— Start of DATA SECTION —
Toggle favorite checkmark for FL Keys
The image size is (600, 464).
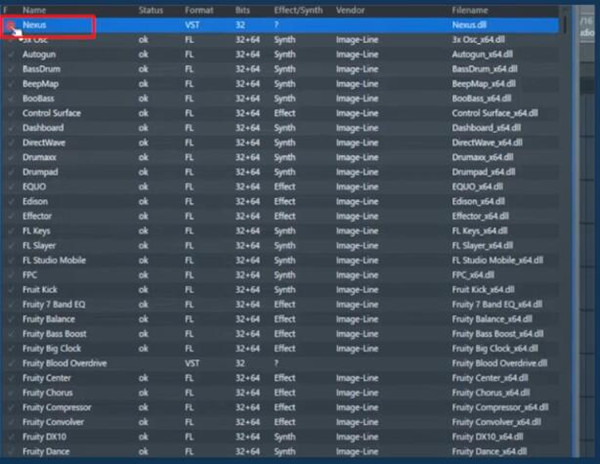[x=11, y=230]
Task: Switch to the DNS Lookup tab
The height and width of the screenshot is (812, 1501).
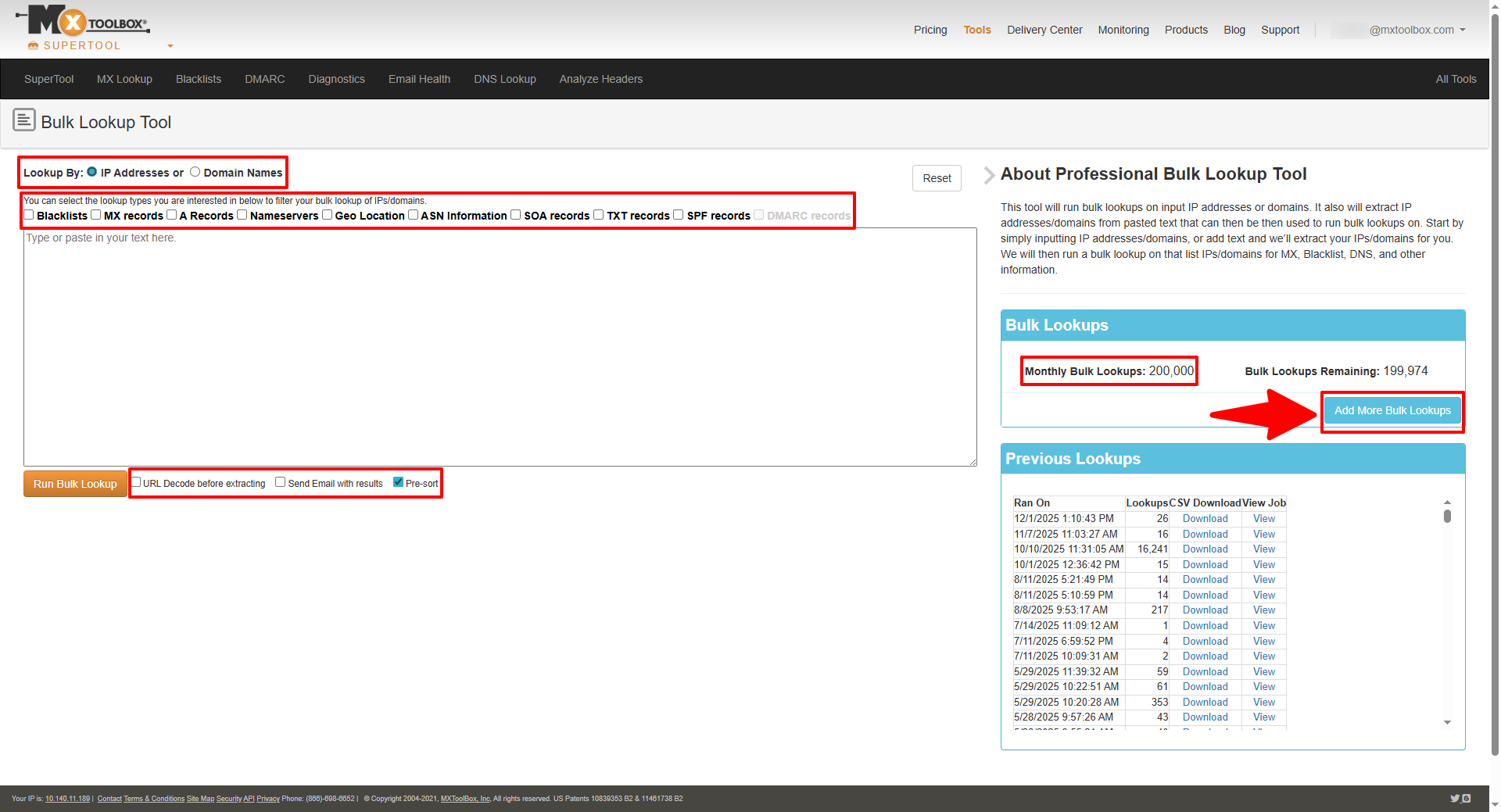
— End of DATA SECTION —
▶ [WORK TO BE COMPLETED]: Rewrite all the rows with "screenshot" changed to "capture" and everything else kept the same, leaving out the pictures.

▶ [COMPLETE OUTPUT]:
Toggle favorite checkmark for FL Keys
The image size is (600, 464).
[x=11, y=230]
Task: Switch to the DNS Lookup tab
The height and width of the capture is (812, 1501).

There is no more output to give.